### Set task:
Retype the material below word for word, starting at the line that contains "The height and width of the screenshot is (520, 926)." and stopping after the line that contains "Action: 2049,532".

### Input for this task:
# # # # # # #

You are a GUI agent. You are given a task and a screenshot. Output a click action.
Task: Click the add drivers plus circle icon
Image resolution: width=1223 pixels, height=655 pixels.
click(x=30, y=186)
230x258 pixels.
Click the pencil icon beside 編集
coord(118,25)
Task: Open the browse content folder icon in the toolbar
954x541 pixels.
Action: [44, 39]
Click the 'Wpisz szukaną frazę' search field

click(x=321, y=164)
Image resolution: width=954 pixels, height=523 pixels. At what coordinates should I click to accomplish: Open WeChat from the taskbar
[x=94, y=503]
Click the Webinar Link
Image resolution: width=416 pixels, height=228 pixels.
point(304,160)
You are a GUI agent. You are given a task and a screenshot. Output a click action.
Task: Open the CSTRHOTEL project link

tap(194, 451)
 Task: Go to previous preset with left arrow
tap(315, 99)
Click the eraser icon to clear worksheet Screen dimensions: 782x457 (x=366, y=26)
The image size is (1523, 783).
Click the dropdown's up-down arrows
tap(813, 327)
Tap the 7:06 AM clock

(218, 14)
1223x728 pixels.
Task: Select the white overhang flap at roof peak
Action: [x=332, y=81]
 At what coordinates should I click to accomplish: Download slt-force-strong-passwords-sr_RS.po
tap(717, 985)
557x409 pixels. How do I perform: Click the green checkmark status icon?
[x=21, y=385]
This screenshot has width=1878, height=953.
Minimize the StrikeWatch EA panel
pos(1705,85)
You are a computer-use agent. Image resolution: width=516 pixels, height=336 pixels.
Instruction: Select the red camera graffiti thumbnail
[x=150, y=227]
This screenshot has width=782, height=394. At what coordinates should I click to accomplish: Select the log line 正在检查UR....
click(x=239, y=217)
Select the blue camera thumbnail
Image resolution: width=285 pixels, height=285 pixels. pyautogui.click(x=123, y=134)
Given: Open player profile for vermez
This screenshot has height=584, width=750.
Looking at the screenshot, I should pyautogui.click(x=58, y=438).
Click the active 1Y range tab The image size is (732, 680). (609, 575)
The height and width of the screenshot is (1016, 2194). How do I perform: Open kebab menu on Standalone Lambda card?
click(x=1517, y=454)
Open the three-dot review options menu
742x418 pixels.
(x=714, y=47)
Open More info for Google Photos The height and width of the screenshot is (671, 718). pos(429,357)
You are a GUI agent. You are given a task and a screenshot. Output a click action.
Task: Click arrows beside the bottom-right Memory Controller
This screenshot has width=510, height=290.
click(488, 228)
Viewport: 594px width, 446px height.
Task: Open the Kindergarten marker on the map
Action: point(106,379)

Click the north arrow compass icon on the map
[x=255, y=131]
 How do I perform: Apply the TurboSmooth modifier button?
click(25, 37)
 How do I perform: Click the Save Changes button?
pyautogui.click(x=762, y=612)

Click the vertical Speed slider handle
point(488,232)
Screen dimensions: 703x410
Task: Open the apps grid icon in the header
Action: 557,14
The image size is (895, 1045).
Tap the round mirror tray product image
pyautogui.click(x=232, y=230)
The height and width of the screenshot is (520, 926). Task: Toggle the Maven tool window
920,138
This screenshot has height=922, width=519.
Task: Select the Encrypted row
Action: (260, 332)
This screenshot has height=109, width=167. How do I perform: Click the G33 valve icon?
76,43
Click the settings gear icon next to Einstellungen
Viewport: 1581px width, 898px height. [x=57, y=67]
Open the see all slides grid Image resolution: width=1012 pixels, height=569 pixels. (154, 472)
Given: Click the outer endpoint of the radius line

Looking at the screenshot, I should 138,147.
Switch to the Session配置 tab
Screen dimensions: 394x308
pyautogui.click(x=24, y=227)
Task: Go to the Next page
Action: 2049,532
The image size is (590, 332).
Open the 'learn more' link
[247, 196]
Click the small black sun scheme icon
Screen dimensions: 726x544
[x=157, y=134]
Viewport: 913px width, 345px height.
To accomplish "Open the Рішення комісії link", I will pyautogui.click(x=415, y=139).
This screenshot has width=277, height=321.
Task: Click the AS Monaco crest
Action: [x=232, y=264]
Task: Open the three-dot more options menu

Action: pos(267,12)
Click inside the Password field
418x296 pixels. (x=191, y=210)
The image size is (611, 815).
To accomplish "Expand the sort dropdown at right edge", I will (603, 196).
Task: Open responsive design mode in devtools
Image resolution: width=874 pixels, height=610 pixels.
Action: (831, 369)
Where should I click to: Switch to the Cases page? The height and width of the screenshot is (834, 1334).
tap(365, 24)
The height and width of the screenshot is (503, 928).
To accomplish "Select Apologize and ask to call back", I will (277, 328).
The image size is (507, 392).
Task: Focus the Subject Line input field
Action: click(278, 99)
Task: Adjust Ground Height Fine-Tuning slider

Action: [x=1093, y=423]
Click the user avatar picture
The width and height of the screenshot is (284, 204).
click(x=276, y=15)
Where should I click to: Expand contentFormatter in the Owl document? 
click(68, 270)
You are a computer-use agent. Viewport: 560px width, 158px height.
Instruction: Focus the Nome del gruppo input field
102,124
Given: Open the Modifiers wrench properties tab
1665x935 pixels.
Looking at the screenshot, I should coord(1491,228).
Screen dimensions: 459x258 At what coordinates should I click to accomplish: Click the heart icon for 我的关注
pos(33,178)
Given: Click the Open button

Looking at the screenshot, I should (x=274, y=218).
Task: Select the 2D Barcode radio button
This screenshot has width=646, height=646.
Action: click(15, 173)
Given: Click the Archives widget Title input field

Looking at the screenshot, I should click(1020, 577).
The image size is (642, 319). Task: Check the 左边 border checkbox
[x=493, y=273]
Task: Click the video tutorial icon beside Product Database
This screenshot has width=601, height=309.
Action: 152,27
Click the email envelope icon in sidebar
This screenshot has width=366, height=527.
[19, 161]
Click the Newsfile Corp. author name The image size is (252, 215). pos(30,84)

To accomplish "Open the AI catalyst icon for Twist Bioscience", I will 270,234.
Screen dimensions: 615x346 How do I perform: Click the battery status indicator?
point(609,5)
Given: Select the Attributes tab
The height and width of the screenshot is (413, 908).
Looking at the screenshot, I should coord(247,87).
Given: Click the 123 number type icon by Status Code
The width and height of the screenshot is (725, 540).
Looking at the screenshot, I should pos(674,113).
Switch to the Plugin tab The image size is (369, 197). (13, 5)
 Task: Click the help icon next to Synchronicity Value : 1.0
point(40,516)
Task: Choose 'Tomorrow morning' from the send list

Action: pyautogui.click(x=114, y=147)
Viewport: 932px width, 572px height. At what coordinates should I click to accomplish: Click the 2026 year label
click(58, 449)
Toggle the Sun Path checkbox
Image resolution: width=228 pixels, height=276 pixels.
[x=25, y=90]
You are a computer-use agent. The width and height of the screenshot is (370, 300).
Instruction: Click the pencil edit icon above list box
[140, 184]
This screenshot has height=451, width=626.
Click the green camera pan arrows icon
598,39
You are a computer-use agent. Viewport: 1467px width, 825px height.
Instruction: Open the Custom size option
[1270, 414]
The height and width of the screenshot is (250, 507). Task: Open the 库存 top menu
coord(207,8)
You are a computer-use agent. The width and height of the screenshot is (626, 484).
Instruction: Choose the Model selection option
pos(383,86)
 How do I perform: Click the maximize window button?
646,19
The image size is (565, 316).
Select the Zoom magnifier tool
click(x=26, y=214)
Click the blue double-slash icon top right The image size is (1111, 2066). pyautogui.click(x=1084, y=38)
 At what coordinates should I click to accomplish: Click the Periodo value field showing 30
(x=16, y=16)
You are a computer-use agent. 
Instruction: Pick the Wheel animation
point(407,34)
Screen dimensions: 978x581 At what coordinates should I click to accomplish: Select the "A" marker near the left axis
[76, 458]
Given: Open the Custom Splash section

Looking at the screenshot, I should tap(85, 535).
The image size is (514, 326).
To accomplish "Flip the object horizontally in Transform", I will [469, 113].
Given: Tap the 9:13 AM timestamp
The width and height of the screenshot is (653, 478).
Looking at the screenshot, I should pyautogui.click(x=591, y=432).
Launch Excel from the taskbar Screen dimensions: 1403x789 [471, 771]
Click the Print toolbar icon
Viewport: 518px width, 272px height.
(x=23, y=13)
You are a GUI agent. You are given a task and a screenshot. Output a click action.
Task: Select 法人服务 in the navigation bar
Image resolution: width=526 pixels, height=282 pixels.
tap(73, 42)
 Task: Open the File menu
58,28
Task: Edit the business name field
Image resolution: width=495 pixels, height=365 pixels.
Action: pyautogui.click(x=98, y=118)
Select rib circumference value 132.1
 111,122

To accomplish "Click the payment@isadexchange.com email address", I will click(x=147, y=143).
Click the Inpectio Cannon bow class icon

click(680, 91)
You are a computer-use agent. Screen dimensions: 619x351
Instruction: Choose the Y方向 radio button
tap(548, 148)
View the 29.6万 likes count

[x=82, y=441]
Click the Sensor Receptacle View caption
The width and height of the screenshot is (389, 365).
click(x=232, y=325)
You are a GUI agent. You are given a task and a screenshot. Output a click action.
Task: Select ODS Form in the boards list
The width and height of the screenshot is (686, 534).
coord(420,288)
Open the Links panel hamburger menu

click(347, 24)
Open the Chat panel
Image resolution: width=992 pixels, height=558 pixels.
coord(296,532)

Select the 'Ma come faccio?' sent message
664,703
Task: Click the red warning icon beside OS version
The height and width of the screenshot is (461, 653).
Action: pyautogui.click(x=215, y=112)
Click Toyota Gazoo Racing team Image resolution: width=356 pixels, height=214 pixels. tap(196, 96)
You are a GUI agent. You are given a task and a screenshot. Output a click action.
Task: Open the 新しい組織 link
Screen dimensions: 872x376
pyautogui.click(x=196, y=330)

# # # # # # #

### Complete response:
The height and width of the screenshot is (520, 926). Task: Toggle the Maven tool window
920,138
This screenshot has height=922, width=519.
Task: Select the Encrypted row
Action: (260, 332)
This screenshot has height=109, width=167. How do I perform: Click the G33 valve icon?
76,43
Click the settings gear icon next to Einstellungen
Viewport: 1581px width, 898px height. [x=57, y=67]
Open the see all slides grid Image resolution: width=1012 pixels, height=569 pixels. (154, 472)
Given: Click the outer endpoint of the radius line

Looking at the screenshot, I should 138,147.
Switch to the Session配置 tab
Screen dimensions: 394x308
pyautogui.click(x=24, y=227)
Task: Go to the Next page
Action: 2049,532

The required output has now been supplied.